Dalam konteks kebangsaan, “global” adalah Pancasila—sebuah konsensus nilai universal yang berlaku untuk seluruh Nusantara. Sedangkan “lokal” adalah ribuan kearifan, adat istiadat, dan praktik sosial yang hidup dan dihayati oleh masyarakat sehari-hari.
Glokalisasi Pancasila adalah sebuah proses dialektis di mana nilai-nilai universal Pancasila (global) menemukan wujud konkret dan kontekstualnya (lokal) dalam kehidupan bermasyarakat. Ini adalah resep harmoni yang sesungguhnya karena ia membalik asumsi lama.
Pancasila tidak hadir untuk menggantikan atau menghapus lokalitas; ia hadir untuk menaungi dan melindunginya. Sebaliknya, lokalitas (kearifan lokal) bukanlah ancaman bagi Pancasila; lokalitas adalah cara terbaik dan paling otentik untuk mempraktikkan Pancasila.
Kita terlalu lama memandang Pancasila sebagai monumen abstrak yang harus dipandang dari jauh. Model glokalisasi mengajak kita melihat Pancasila sebagai rumah yang hidup, yang fondasinya adalah nilai universal, namun arsitektur, ornamen, dan perabotannya adalah kearifan lokal.
Mari kita bedah resep ini. Ambil contoh Sila Keempat, “Kerakyatan yang dipimpin oleh hikmat kebijaksanaan dalam permusyawaratan/perwakilan”.
Jika kita menggunakan model globalisasi (uniformitas), negara akan memaksakan satu mekanisme musyawarah yang seragam dari Jakarta, entah itu melalui prosedur formal pemilu atau rapat ala birokrasi. Praktik ini sering kali terasa asing dan transaksional bagi masyarakat adat.

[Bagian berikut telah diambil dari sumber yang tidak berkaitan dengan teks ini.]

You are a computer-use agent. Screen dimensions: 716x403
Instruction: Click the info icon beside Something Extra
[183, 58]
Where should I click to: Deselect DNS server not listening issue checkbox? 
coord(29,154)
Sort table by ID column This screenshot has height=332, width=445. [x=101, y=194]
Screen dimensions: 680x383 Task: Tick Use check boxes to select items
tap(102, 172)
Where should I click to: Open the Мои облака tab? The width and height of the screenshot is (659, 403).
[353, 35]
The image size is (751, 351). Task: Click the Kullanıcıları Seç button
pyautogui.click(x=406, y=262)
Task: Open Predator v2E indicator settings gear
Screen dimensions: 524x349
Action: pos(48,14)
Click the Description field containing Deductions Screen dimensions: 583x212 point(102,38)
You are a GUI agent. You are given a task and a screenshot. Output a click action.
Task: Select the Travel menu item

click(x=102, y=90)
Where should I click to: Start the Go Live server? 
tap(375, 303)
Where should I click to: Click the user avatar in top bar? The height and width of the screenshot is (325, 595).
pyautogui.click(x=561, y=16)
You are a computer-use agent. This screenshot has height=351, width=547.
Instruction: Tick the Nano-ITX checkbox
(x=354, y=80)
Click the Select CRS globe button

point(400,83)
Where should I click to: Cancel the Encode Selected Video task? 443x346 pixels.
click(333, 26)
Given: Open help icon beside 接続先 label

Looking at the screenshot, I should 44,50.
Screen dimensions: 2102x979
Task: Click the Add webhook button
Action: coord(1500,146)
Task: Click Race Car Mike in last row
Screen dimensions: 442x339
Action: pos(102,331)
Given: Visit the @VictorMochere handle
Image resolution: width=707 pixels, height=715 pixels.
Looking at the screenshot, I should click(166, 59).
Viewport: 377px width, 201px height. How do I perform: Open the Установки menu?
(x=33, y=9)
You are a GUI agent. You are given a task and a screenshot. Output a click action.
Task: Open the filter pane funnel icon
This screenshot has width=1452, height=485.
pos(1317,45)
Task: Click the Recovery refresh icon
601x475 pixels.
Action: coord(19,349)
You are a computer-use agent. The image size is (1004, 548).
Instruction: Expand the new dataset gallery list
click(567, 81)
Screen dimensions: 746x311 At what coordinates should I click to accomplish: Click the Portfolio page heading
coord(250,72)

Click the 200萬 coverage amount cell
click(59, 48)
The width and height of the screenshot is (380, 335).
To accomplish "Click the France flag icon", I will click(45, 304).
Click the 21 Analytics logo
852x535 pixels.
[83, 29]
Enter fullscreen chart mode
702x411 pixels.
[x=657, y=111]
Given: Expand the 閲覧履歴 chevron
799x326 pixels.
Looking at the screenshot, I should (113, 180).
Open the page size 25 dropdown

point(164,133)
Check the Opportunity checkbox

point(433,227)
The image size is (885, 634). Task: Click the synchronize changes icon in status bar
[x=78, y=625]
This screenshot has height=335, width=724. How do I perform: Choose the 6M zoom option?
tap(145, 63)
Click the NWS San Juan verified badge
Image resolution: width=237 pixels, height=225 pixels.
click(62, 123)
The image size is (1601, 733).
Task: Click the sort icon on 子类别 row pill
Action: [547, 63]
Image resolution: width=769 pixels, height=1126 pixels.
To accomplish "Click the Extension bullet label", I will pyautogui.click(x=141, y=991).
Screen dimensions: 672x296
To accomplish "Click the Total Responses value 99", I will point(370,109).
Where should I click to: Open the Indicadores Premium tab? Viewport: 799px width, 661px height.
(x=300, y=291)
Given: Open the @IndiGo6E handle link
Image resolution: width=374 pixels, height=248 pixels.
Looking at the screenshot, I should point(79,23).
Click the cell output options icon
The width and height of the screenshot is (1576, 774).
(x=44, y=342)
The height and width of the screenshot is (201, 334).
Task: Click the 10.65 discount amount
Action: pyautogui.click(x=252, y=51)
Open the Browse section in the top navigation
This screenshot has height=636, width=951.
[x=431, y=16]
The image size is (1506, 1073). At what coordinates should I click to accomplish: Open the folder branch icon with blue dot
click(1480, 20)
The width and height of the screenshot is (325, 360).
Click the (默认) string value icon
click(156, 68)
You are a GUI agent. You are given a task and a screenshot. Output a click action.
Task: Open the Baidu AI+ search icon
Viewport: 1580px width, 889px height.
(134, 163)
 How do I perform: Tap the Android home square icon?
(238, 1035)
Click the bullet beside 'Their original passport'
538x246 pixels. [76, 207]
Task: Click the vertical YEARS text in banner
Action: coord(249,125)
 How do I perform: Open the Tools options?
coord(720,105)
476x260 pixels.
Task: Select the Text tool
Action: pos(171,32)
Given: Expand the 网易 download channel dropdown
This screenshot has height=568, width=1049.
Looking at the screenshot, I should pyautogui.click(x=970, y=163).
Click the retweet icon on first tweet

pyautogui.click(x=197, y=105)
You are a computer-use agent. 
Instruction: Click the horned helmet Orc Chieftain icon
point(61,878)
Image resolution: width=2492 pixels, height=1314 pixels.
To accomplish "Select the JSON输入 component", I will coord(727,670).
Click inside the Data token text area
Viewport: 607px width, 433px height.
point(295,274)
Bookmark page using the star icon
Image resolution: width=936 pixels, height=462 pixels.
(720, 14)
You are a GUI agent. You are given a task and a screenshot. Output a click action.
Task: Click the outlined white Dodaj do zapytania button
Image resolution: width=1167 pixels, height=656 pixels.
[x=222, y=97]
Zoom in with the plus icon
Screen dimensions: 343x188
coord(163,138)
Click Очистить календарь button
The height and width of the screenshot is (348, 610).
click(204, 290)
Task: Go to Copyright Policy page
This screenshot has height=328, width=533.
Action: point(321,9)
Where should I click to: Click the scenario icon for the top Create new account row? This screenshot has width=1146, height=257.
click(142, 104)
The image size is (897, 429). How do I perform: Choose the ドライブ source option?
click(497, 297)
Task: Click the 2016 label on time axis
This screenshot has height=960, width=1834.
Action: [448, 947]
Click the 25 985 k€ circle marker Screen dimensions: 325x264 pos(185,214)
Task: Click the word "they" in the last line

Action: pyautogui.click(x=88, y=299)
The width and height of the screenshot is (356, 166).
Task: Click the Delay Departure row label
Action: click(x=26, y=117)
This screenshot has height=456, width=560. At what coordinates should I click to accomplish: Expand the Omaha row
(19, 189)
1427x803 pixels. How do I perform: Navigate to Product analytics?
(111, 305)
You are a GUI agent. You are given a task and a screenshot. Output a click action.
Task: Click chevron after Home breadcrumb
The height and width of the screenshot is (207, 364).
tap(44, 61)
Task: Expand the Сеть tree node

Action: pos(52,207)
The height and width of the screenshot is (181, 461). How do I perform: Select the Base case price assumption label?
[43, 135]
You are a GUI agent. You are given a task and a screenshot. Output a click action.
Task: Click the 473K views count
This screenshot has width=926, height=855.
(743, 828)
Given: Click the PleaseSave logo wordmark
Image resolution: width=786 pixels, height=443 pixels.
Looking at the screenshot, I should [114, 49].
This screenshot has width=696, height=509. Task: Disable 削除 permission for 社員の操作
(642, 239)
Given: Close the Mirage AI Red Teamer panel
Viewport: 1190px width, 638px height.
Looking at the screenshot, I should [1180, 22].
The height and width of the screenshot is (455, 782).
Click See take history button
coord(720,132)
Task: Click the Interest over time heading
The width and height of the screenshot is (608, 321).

Namun, dalam model “glokalisasi”, nilai universal musyawarah itu justru menemukan ekspresi termurninya pada praktik lokal. Di Minangkabau, ia mewujud dalam Rembuk Nagari. Di Bali, ia hidup dalam Musyawarah Banjar yang mengikat. Di desa-desa Jawa, ia adalah Rembug Desa di bawah pohon beringin.
Masyarakat Bali tidak perlu berhenti menjadi orang Bali untuk mengamalkan Sila Keempat; justru dengan menjalankan Musyawarah Banjar itulah mereka sedang mempraktikkan Pancasila secara paripurna. Lokalitas menjadi medium aktualisasi Pancasila.
Contoh lain adalah Sila Kelima, “Keadilan sosial bagi seluruh rakyat Indonesia”. Model global yang kaku mungkin menerjemahkannya sekadar sebagai program bantuan langsung tunai atau proyek infrastruktur terpusat.
Namun, glokalisasi Sila Kelima menemukan wujudnya dalam kearifan lokal yang telah teruji zaman. Sistem irigasi Subak di Bali adalah pengejawantahan keadilan sosial dalam distribusi air. Lumbung Desa atau Leuit di masyarakat Sunda adalah mekanisme ketahanan pangan komunal yang menjamin tidak ada warga yang kelaparan. Ini adalah Sila Kelima dalam laku hidup, bukan sekadar slogan di spanduk.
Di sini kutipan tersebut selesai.